|Targets:||Class I & IV HDAC Inhibitor
|Indications:||NSCLC and other solid tumors
The overall five year survival rate for patients with NSCLC is only 16.8% and NSCLC results in the greatest number of cancer deaths in the United States. Over recent years, new therapies have been approved that target gene pathways implicated in progression of NSCLC, including EGFR kinase inhibitors, EML4-ALK inhibitors, and immune checkpoint inhibitors.
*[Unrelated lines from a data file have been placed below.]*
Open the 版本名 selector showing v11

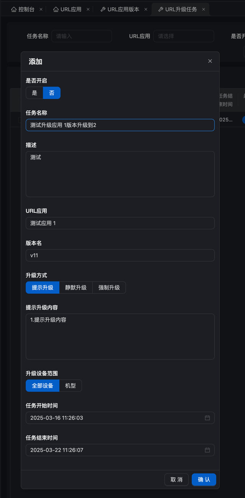pos(120,255)
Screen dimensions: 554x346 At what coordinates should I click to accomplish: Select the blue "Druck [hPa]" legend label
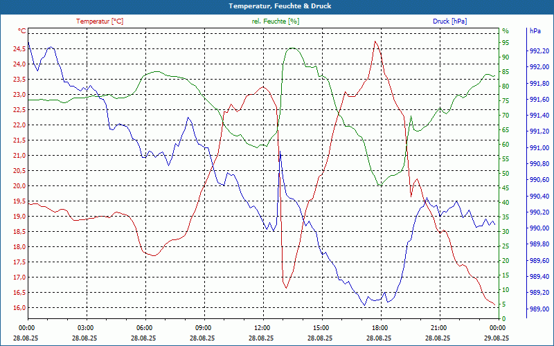(x=451, y=21)
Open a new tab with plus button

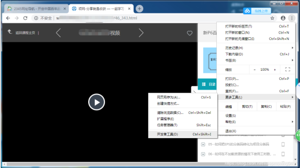139,8
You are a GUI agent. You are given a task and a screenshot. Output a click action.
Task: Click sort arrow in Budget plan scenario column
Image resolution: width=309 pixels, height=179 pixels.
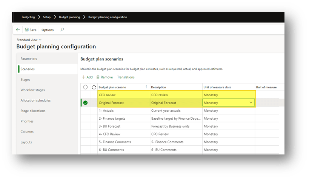click(x=146, y=87)
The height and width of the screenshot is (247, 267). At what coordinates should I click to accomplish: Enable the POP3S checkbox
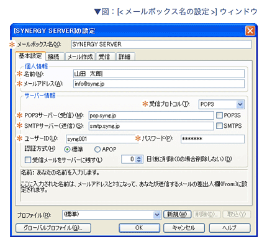[x=219, y=115]
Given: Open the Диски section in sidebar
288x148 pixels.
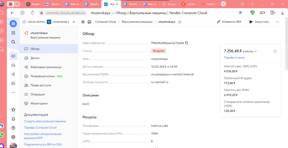Looking at the screenshot, I should pyautogui.click(x=35, y=58).
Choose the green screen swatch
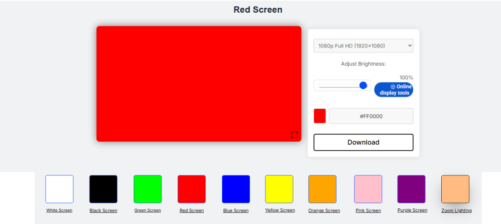The height and width of the screenshot is (224, 501). tap(147, 189)
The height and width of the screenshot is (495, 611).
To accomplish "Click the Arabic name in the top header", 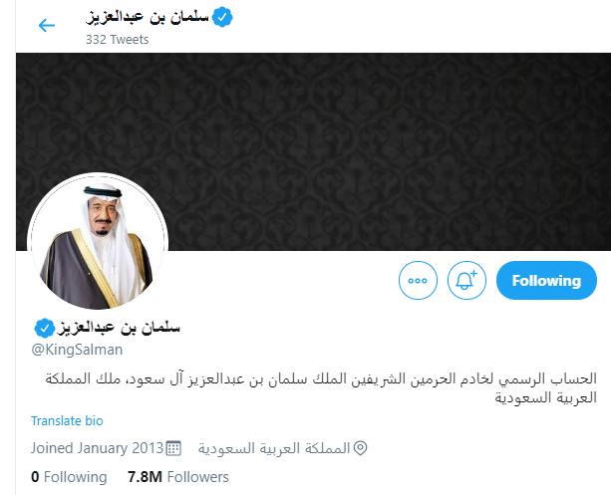I will [148, 17].
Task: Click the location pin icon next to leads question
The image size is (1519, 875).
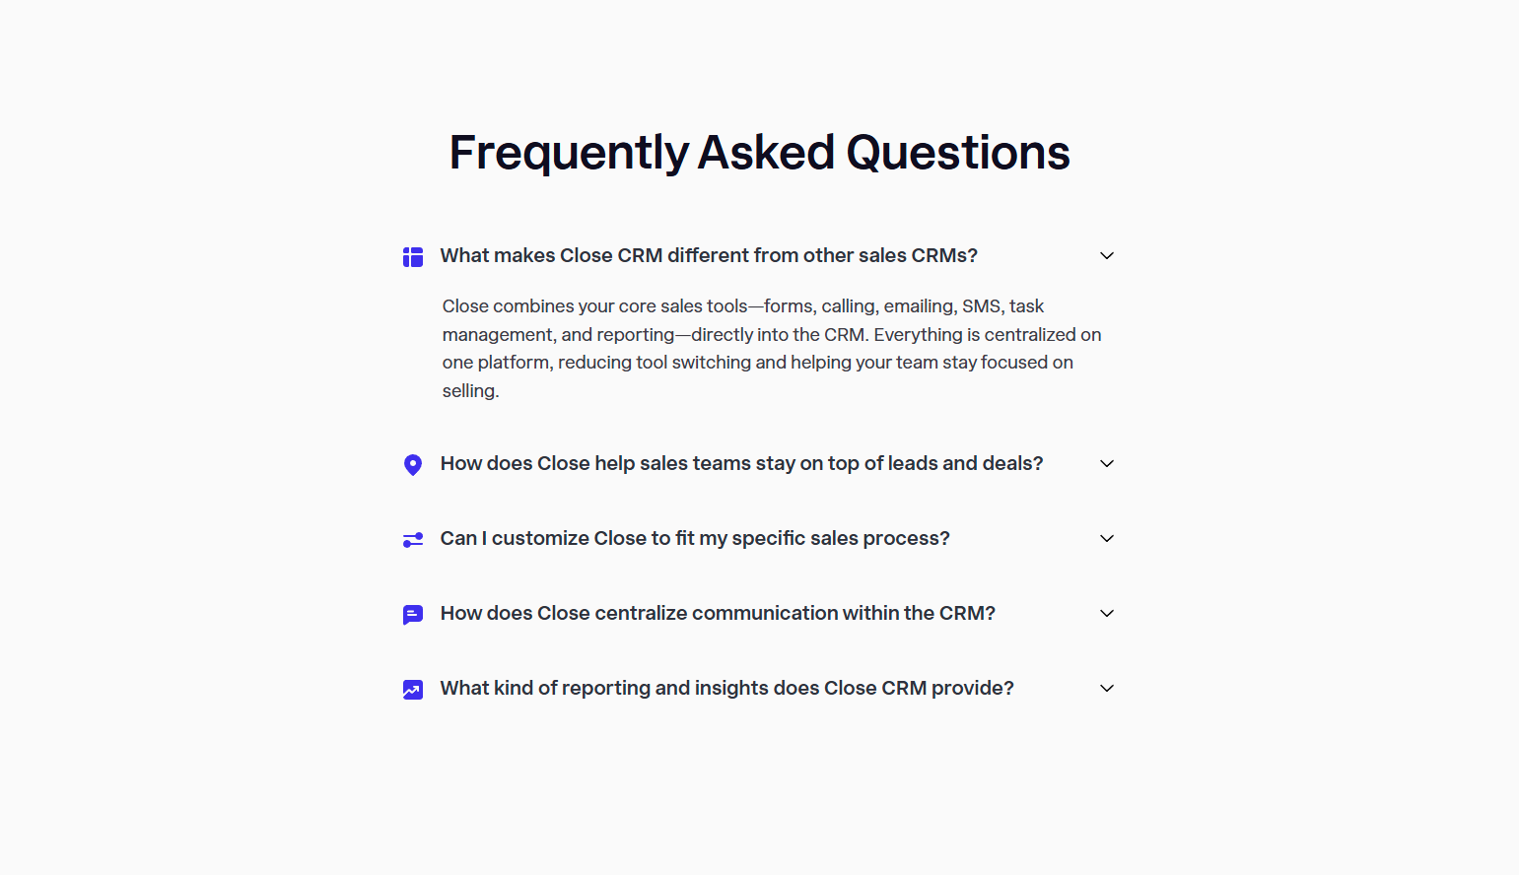Action: click(413, 463)
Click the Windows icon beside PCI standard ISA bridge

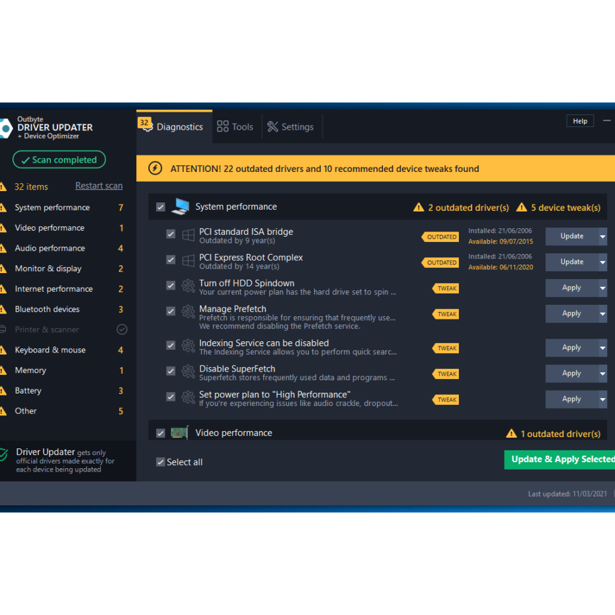tap(188, 235)
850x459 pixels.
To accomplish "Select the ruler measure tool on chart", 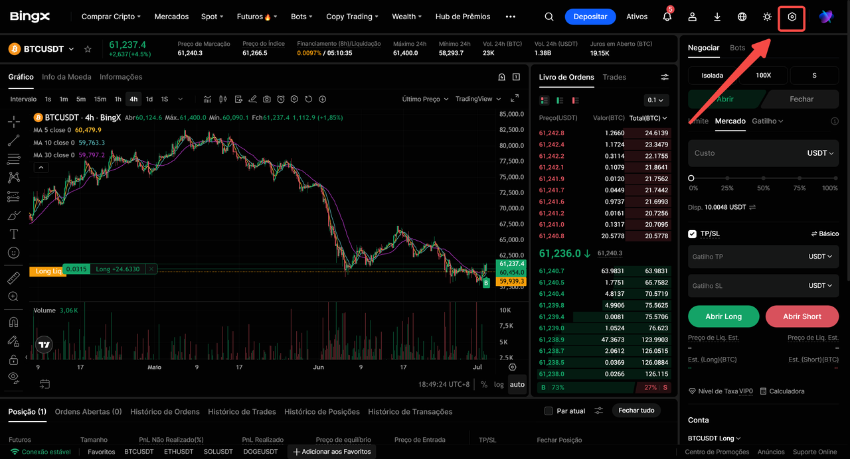I will click(13, 279).
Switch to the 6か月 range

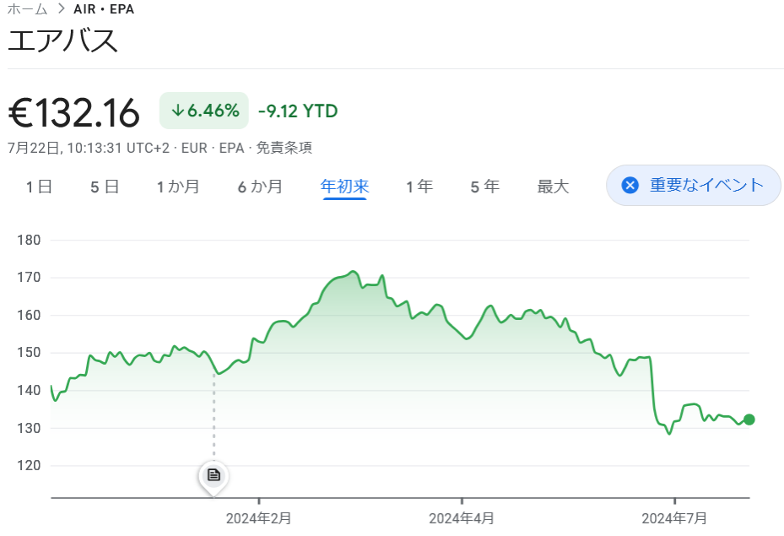tap(260, 187)
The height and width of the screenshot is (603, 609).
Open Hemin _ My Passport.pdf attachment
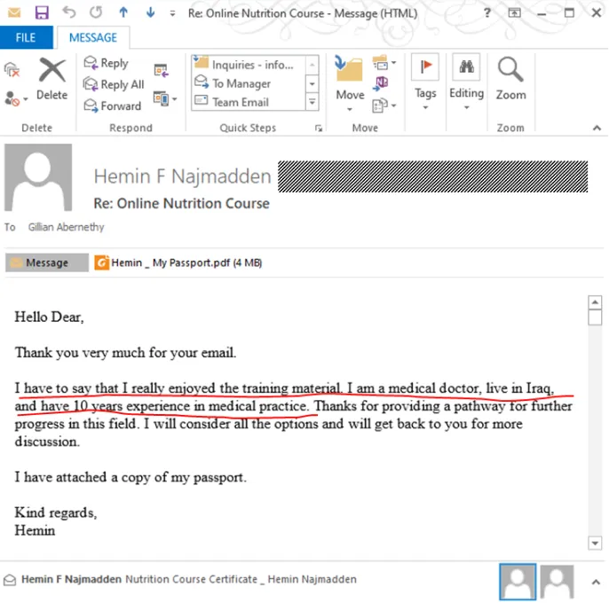click(178, 262)
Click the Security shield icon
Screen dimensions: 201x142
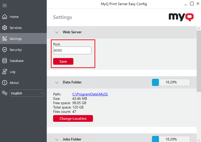pos(5,50)
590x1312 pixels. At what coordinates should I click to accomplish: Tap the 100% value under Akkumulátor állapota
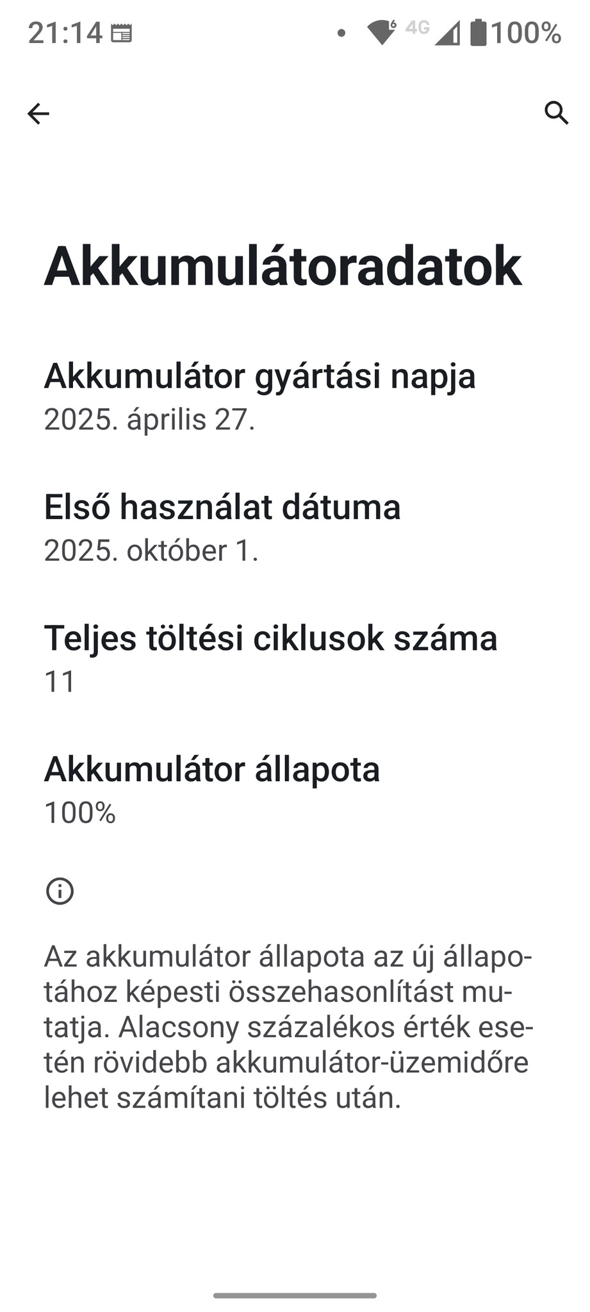[x=80, y=813]
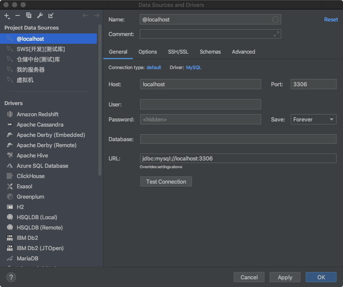Viewport: 343px width, 287px height.
Task: Open the Save password dropdown
Action: (313, 119)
However, these targets represent only a fraction of the growing list of cancer genes that play a role in NSCLC. There remains a significant unmet medical need to develop new therapies that inhibit multiple targets, particularly those that also inhibit novel targets for which no therapy exists. Backed by a strong scientific rationale, we believe that Mocetinostat (MGCD103), combined with durvalumab (an investigational anti-PD-L1 immune checkpoint inhibitor), may result in synergistic and immune enhancing anti-tumor effect.
Mocetinostat (MGCD103) has completed 13 clinical trials which have enrolled more than 400 patients with hematologic malignancies and solid tumors.
A Phase 1-2 study of Mocetinostat (MGCD103), in combination with durvalumab (an investigational anti-PD-L1 immune checkpoint inhibitor), is anticipated to start in 2016. The study will evaluate the safety and efficacy of the combination in patients with non-small cell lung cancer (NSCLC).
In combination with immunotherapy
Preclinical data suggests that spectrum-selective HDAC inhibitors, such as Mocetinostat (MGCD103), may enhance the anti-tumor activity of checkpoint inhibiting antibodies (anti-programmed cell death (PD-1) and anti-programmed cell death ligand (PD-L1) inhibitors) by increasing tumor cell immunogenicity and decreasing cell types that limit the T-cell mediated tumor immune response. In addition, evidence suggests that Mocetinostat (MGCD103) enhances tumor cell immunogenicity by selectively inhibiting Class I HDACs, which results in increased human leukocyte antigen (HLA) expression, can increase PD-L1 expression, and decrease immunosuppressive tumor myeloid derived suppressor cells and T regulatory cells. Lastly, in contrast to other HDAC inhibitors, Mocetinostat (MGCD103) does not inhibit Class II HDACs which may limit the efficacy of immunotherapy and are associated with significant side effects. These data indicate that Mocetinostat (MGCD103) could potentially be used to enhance the efficacy of immune check-point inhibitors, such as PD-1 or PD-L1 antagonists.